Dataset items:
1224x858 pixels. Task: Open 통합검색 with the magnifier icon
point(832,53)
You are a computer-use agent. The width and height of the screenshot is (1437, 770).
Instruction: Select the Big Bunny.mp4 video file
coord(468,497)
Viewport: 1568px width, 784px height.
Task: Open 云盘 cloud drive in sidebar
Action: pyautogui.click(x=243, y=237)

[Required action]
Your answer should be exactly the lines of the data above, from the first through the line containing "You are a computer-use".

[Output for this exercise]
1224x858 pixels. Task: Open 통합검색 with the magnifier icon
point(832,53)
You are a computer-use agent. The width and height of the screenshot is (1437, 770).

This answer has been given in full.